Nos quitamos eso sí una vez más el sombrero ante el trabajo de Marco Armiliato, convencido de que con la música se podría intentar poner un tupido velo a lo que en escena acontecía. Su excelso conocimiento del texto no pudo paliar la llanura dinámica vocal – por fortuna no achacable a la orquesta –, ni la pésima dicción de una buena parte de los comprimarios, ni la irregular actuación del coro, con una notoria falta de intensidad dramática. La claridad del mensaje, una de las apuestas del verismo, no puede fallar en uno de los principios básicos, cual es la dicción, y esto no es discutible. 

A este respecto sigo convencido que es difícil hacer un buen trabajo con una obra verista sin prácticamente compatriotas en el reparto. Por fortuna Roberto Frontali puso su pica en Flandes y demostró que la escuela italiana es consciente de las implicaciones y compromisos vocales de una obra similar. Aunque seguramente su timbre y volumen no son lo que fueron Frontali, junto con sus dos compañeros de reparto, propuso un sendero verista fluido para las intervenciones de Gerard, equilibrando el fraseo y la dinámica en función de la inteligibilidad del texto, declamando cuando la situación lo requiere.

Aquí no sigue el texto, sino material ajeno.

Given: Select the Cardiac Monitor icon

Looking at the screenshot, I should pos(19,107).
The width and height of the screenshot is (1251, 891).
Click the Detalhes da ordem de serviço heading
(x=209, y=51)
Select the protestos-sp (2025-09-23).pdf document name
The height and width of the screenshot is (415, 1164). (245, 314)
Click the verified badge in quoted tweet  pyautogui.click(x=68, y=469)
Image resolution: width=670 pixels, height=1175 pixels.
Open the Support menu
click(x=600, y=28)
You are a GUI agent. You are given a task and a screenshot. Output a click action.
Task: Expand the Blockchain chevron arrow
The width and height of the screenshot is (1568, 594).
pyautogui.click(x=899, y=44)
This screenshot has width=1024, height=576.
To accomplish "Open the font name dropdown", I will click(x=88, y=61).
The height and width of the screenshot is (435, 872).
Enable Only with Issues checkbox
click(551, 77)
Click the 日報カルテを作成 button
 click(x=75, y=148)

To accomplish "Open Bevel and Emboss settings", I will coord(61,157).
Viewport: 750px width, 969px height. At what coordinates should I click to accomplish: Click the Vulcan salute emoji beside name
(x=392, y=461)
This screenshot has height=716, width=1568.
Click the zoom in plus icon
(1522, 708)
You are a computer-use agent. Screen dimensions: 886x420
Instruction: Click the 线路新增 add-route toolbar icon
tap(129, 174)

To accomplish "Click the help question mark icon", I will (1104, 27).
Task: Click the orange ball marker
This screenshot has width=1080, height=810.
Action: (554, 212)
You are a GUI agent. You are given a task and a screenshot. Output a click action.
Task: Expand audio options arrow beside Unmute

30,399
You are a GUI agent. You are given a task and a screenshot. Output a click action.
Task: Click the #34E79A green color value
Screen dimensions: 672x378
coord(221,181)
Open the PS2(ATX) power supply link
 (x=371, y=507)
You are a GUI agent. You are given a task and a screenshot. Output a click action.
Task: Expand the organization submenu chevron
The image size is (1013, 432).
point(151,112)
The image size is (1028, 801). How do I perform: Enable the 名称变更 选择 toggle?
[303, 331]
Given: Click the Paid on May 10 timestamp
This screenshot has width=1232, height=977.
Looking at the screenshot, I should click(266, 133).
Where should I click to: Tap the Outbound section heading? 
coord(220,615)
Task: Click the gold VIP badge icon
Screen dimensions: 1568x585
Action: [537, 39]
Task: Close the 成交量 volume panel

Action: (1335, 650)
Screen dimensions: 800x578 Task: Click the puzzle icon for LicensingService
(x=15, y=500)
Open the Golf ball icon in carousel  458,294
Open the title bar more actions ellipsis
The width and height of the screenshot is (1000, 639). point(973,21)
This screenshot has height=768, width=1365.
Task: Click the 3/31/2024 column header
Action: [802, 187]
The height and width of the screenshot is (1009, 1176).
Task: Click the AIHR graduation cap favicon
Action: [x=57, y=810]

Harteros y Kaufmann, para quienes esta producción suponía también su debut del papel en el teatro, llevan prácticamente dos años rodando ambos personajes con cierta regularidad. Pese a que vocalmente ambos no tuvieron complicaciones (si excluimos ciertas “licencias” en el texto por parte del tenor alemán) sí que pudimos notar cierta laxitud en escena respecto a las otras producciones a las que hemos podido asistir, seguramente debido a las carencias del continente.